BACKUP1                BACKUP2
|                      |
|                      |
|--- file1             |--- file1 (symlink to file1 in backup1 because it hasn't changed)
|                      |
|                      |
|--- file2             |--- file2 (is copied again because it has changed)
|                      |
|                      |
|--- file3             |--- file 3 (same as file1, a symlink)
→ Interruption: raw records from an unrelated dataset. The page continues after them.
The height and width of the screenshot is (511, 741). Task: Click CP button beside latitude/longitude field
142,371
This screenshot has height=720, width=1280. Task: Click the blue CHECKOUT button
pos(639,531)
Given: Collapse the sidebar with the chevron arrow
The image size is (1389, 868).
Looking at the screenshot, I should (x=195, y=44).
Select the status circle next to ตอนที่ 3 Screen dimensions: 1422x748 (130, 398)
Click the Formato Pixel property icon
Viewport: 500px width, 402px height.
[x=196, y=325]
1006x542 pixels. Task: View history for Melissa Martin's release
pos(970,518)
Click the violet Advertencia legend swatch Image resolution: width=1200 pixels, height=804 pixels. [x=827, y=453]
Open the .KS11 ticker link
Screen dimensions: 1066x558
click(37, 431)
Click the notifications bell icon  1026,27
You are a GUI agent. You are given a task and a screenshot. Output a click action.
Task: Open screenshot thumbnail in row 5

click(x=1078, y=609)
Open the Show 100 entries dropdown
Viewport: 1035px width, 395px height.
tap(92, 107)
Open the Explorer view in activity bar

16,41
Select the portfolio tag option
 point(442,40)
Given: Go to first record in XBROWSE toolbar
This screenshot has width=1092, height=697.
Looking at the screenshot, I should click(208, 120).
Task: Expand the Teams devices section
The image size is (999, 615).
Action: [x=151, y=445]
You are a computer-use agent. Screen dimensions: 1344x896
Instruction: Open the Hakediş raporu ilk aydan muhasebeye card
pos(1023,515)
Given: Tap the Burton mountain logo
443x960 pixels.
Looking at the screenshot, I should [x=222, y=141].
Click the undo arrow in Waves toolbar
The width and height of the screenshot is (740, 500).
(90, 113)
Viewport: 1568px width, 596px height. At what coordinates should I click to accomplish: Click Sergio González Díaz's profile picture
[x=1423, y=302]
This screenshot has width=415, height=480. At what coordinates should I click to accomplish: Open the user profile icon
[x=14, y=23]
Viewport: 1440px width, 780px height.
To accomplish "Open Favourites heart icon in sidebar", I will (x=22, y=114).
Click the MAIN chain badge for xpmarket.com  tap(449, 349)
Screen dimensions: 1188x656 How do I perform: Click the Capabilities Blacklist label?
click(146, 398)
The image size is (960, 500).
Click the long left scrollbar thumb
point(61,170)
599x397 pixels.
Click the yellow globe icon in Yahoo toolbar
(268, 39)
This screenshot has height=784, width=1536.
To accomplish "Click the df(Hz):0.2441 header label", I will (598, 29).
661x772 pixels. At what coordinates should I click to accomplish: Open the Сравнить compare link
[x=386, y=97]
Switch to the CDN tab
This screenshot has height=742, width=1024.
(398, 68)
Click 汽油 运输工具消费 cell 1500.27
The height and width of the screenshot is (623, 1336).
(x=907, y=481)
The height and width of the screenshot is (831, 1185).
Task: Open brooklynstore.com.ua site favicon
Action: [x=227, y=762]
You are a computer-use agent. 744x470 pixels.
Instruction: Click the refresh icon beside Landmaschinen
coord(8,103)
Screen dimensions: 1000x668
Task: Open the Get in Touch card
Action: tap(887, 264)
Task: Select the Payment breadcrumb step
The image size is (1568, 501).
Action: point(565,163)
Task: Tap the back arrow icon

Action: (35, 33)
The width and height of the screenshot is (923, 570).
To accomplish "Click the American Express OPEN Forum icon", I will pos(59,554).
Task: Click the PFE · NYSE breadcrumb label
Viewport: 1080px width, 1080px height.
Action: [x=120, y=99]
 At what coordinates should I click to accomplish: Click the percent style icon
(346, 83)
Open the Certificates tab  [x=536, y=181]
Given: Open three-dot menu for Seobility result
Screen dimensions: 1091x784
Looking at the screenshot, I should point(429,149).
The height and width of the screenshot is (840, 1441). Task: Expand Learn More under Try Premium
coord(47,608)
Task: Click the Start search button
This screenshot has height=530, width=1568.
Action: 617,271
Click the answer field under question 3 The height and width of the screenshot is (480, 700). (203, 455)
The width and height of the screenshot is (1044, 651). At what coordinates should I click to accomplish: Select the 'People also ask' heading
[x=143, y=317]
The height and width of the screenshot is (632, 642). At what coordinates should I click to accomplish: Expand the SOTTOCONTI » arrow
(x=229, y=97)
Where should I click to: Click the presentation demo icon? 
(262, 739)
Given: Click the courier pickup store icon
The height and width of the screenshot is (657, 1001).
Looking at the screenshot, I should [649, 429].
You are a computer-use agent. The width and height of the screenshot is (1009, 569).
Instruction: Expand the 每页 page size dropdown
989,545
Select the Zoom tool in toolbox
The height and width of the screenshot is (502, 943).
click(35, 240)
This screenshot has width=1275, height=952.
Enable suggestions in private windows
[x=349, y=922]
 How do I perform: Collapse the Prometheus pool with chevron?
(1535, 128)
Is there any simple way of doing this? I was using this script:

#!/bin/sh

date=`date "+%Y-%m-%dT%H:%M:%S"`
rsync -aP --link-dest=~/Backups/current ~/Documents ~/Backups/back-$date
rm -f ~/Backups/current
ln -s back-$date ~/Backups/current

But that just copies everything again. Thanks :D

pmerino
  • 461
  • 2
  • 5
  • 11
  • 1
    FYI: --link-dest produces hard links, not symlinks. – andol Aug 22 '11 at 17:37
  • I prefer using something like time capsule or windows 2008 backup system – pmerino Aug 22 '11 at 17:39
  • @andol: how would I porduce symlinks instead? – pmerino Aug 22 '11 at 17:41
  • So, do you want to use hard links or symlinks? You example mentions symlink, but then you mention Time capsule, which assuming OSX and Time Machine, implies hard links. – andol Aug 22 '11 at 17:43
  • Any particular reason you want to go with symlinks instead of hard links? – andol Aug 22 '11 at 17:45
  • Well, that script I'm using makes multiple copies (I think), but everything weights the same (or more depending on the files on the backup). I guess I still don't understand hard links, a bit noob on this – pmerino Aug 22 '11 at 17:47
  • I think [dirvish](http://www.dirvish.org/) is the tool you want. It is basically a front-end for rsync. – Zoredache Aug 22 '11 at 18:16
  • I guess i dont understand... Your script IS doing almost exactly what time machine IS doing... You're creating hard links to files that are not different and only adding new ones... This creates a structure of directories that mimic the area you're trying to backup with an additional directory for every time you do the backup. It doesn't copy all of the files everytime... just the new ones... You want to be doing EXACTLY what you are doing... – g19fanatic Sep 07 '11 at 17:43

3 Answers3

3

I use a self written bash script for it using rsync and cpio: http://pastebin.com/uRdH2uQf

So, the first thing I have done is create a directory structure. I work like this: create a backup every day, the 7th day (sunday) I take the last backup (previous week sunday) and put it in weekly. Every 4 weeks I keep a monthly backup.

All these backups are incremental and based on 1 full backup.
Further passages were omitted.